======== Provided records ========

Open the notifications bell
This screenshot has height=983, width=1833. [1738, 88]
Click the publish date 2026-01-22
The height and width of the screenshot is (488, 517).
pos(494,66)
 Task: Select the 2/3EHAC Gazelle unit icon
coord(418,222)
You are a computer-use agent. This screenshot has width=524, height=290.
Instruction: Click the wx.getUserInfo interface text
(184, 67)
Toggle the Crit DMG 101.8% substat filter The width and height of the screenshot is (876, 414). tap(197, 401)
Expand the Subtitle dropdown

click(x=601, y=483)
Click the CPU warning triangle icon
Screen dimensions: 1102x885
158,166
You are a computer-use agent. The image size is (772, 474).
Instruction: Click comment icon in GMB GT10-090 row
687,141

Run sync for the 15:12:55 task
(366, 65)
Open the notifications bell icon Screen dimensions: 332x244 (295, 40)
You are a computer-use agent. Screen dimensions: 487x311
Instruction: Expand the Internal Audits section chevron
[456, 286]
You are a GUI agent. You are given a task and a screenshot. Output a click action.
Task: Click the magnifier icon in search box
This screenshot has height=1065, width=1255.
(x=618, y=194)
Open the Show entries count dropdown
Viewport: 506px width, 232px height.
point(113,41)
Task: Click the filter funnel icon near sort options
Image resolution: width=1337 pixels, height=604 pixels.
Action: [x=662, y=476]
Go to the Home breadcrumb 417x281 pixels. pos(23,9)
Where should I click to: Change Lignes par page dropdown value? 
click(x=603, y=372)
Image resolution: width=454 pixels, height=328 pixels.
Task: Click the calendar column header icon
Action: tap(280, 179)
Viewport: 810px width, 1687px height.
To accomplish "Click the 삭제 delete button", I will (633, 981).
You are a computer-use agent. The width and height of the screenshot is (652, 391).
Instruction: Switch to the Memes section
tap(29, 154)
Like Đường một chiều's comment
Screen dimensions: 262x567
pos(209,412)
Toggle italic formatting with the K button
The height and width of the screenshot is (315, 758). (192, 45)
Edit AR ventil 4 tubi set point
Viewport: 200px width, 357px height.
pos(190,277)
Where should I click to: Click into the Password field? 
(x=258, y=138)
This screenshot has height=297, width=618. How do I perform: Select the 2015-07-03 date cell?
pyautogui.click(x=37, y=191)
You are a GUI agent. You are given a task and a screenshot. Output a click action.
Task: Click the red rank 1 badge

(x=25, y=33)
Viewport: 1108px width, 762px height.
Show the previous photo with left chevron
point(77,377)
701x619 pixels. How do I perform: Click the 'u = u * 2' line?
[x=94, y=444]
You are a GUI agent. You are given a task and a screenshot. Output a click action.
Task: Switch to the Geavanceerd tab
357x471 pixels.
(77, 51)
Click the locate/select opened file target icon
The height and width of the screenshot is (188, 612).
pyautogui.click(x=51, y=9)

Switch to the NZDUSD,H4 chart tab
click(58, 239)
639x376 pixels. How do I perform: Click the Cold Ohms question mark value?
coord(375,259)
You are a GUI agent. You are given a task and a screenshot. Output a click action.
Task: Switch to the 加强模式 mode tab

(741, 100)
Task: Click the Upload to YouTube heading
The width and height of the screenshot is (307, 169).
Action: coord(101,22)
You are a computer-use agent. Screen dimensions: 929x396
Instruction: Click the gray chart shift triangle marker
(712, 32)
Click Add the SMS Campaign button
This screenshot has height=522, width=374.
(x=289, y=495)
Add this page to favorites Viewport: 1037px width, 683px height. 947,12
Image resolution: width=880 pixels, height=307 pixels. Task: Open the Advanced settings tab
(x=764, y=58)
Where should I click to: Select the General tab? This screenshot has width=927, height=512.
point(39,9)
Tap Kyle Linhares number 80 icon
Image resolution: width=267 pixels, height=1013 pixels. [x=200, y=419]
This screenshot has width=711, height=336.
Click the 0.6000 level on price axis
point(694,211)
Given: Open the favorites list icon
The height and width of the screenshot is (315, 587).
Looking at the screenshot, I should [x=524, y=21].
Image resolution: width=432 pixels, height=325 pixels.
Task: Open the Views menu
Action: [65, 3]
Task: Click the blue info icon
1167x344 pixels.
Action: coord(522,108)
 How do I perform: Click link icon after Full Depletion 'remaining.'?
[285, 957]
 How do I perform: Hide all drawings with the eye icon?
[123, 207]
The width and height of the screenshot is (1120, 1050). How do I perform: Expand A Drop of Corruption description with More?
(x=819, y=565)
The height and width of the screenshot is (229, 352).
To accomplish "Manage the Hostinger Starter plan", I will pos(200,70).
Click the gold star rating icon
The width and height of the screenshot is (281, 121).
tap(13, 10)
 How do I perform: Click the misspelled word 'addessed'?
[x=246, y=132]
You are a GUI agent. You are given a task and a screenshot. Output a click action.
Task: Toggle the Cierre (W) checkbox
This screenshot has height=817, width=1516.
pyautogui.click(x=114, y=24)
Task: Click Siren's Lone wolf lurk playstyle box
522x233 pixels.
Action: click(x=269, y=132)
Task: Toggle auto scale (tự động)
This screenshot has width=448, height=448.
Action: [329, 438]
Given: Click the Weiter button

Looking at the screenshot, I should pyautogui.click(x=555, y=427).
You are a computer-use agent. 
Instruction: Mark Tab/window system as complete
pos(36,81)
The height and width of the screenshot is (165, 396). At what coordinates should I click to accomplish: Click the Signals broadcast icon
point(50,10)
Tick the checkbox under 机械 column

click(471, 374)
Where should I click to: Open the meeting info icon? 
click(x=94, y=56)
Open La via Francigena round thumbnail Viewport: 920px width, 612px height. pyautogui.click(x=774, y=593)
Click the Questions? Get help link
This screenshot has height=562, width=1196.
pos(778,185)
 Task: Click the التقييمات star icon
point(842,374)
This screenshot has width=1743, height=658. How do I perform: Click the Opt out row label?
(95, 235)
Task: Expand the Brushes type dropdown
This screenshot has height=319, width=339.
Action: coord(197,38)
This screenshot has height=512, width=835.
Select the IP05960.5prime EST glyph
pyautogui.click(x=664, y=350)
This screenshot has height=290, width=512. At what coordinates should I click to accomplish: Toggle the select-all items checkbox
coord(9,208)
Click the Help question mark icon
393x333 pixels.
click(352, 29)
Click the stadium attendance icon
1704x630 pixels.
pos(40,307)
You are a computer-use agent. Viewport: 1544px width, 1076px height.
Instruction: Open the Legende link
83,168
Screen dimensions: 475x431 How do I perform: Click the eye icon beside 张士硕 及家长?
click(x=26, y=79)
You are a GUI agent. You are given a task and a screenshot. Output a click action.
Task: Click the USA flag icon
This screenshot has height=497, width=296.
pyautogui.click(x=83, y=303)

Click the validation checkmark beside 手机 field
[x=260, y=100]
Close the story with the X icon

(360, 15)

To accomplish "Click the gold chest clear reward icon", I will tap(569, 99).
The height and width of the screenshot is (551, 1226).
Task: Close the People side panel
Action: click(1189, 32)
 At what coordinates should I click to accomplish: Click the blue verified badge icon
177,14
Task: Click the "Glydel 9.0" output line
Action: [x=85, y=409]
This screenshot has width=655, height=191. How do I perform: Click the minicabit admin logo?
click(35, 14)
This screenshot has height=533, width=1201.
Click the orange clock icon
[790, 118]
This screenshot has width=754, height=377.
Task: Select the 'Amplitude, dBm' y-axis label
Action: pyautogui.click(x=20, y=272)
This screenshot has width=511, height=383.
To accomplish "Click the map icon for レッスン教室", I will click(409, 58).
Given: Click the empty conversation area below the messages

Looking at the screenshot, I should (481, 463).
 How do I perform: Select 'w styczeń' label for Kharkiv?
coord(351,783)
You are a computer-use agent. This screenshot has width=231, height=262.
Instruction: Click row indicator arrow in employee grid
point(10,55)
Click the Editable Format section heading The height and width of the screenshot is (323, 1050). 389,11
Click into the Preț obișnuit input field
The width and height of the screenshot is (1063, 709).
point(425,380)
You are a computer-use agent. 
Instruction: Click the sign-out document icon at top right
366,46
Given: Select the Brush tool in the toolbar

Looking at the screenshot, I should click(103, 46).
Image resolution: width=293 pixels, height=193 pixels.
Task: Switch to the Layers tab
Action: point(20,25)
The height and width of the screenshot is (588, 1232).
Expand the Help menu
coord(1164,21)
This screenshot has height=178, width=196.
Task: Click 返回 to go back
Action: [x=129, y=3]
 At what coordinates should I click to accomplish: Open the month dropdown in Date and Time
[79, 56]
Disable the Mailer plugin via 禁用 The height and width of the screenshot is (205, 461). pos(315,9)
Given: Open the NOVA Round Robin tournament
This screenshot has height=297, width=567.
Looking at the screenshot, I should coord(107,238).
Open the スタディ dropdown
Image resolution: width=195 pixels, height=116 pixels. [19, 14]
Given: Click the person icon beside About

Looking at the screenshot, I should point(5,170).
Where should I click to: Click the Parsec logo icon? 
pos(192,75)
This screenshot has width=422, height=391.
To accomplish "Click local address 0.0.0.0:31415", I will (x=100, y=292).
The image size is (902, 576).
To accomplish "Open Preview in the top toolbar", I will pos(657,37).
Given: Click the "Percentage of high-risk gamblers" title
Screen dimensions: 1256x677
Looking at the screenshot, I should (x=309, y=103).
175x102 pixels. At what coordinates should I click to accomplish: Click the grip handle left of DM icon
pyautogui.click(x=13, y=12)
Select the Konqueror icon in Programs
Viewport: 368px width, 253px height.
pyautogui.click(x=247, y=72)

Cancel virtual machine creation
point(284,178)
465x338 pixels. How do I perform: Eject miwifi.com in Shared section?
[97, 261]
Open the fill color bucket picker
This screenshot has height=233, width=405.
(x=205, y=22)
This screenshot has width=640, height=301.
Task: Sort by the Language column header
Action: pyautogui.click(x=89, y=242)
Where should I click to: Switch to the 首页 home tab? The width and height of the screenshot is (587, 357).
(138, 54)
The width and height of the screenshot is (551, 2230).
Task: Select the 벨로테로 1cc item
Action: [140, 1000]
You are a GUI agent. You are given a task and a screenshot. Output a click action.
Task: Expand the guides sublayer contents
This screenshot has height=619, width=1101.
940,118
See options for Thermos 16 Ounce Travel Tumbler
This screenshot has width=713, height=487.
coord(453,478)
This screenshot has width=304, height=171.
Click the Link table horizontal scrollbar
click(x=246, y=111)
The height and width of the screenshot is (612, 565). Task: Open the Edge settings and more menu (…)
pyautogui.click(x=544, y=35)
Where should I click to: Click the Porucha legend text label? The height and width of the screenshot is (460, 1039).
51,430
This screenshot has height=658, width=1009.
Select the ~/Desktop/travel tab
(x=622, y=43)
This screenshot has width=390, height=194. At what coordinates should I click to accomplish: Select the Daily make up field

========

**Directions:** Look above for the line holding "At what coordinates should I click to accomplish: Click the blue", then set down exactly that line and every line after it up to and including the line holding "has width=231, height=262.", with nothing else.

**Answer to the exercise:**
 At what coordinates should I click to accomplish: Click the blue verified badge icon
177,14
Task: Click the "Glydel 9.0" output line
Action: [x=85, y=409]
This screenshot has width=655, height=191. How do I perform: Click the minicabit admin logo?
click(35, 14)
This screenshot has height=533, width=1201.
Click the orange clock icon
[790, 118]
This screenshot has width=754, height=377.
Task: Select the 'Amplitude, dBm' y-axis label
Action: pyautogui.click(x=20, y=272)
This screenshot has width=511, height=383.
To accomplish "Click the map icon for レッスン教室", I will click(409, 58).
Given: Click the empty conversation area below the messages

Looking at the screenshot, I should (481, 463).
 How do I perform: Select 'w styczeń' label for Kharkiv?
coord(351,783)
You are a computer-use agent. This screenshot has width=231, height=262.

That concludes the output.